Nakamura Yutaka, Mori Takeshi, Sato Masa-aki, Ishii Shin
Nara Institute of Science and Technology, 8916-5 Takayama-cho, Ikoma, Nara 630-0192, Japan.
Neural Netw. 2007 Aug;20(6):723-35. doi: 10.1016/j.neunet.2007.01.002. Epub 2007 Feb 20.
Animals' rhythmic movements, such as locomotion, are considered to be controlled by neural circuits called central pattern generators (CPGs), which generate oscillatory signals. Motivated by this biological mechanism, studies have been conducted on the rhythmic movements controlled by CPG. As an autonomous learning framework for a CPG controller, we propose in this article a reinforcement learning method we call the "CPG-actor-critic" method. This method introduces a new architecture to the actor, and its training is roughly based on a stochastic policy gradient algorithm presented recently. We apply this method to an automatic acquisition problem of control for a biped robot. Computer simulations show that training of the CPG can be successfully performed by our method, thus allowing the biped robot to not only walk stably but also adapt to environmental changes.

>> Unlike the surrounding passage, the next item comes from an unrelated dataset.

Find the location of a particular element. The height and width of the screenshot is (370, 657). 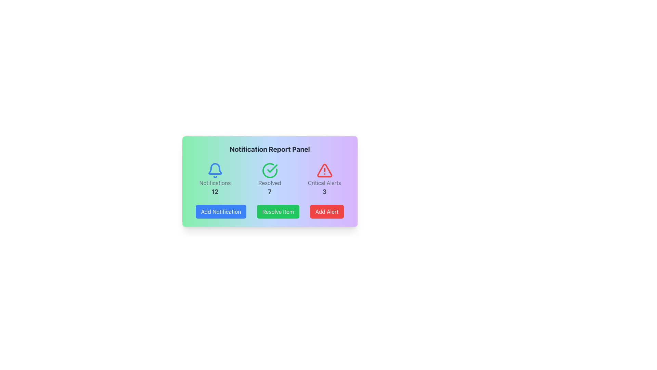

the Text Label that describes the count of resolved items, which is located between a green checkmark icon and the number '7' in the middle section of a horizontally aligned panel is located at coordinates (269, 182).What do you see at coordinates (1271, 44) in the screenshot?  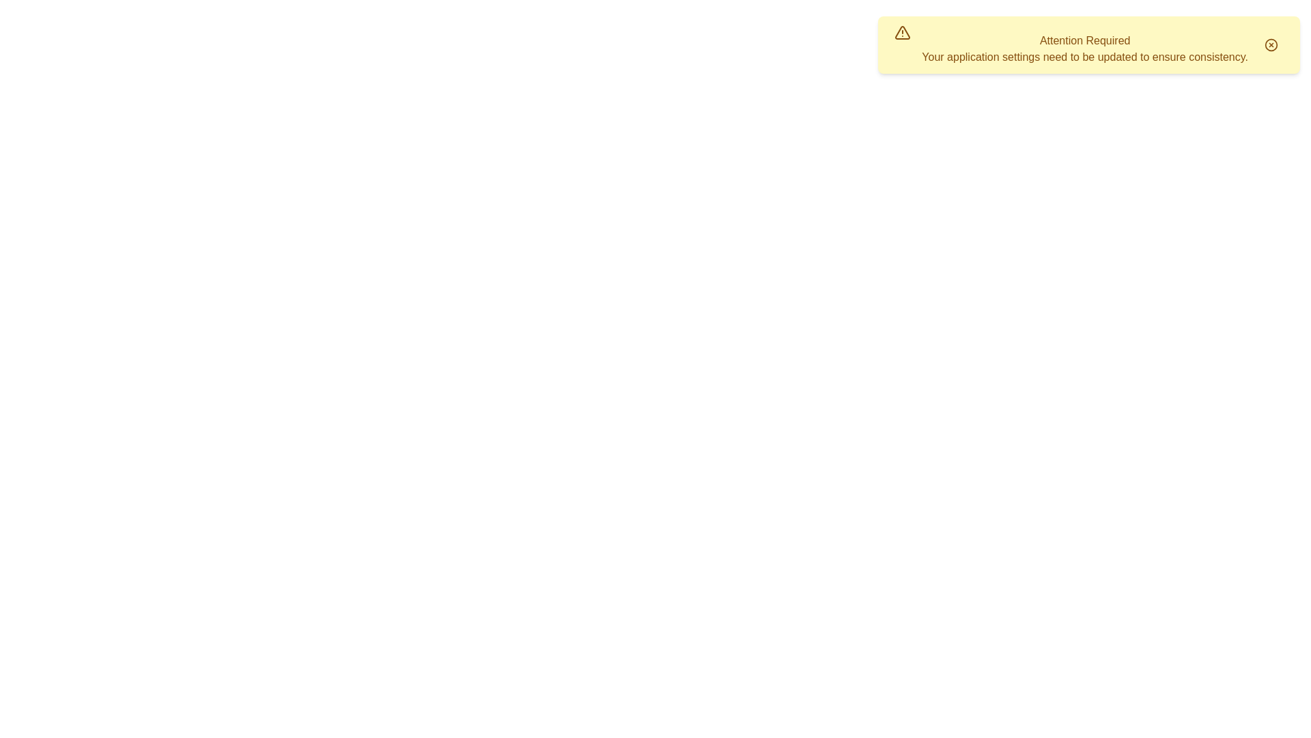 I see `the circular graphical component that is part of an icon with a thin border, located near the top-right corner of the interface, adjacent to a warning message` at bounding box center [1271, 44].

动物的节律性运动,如移动,被认为是由称为中枢模式发生器(CPG)的神经回路控制的,这些神经回路会产生振荡信号。受这种生物学机制的启发,人们对由CPG控制的节律性运动进行了研究。作为一种用于CPG控制器的自主学习框架,我们在本文中提出了一种强化学习方法,我们称之为“CPG-actor-critic”方法。该方法为行为体引入了一种新架构,其训练大致基于最近提出的一种随机策略梯度算法。我们将此方法应用于两足机器人控制的自动获取问题。计算机模拟表明,我们的方法可以成功地对CPG进行训练,从而使两足机器人不仅能够稳定行走,还能适应环境变化。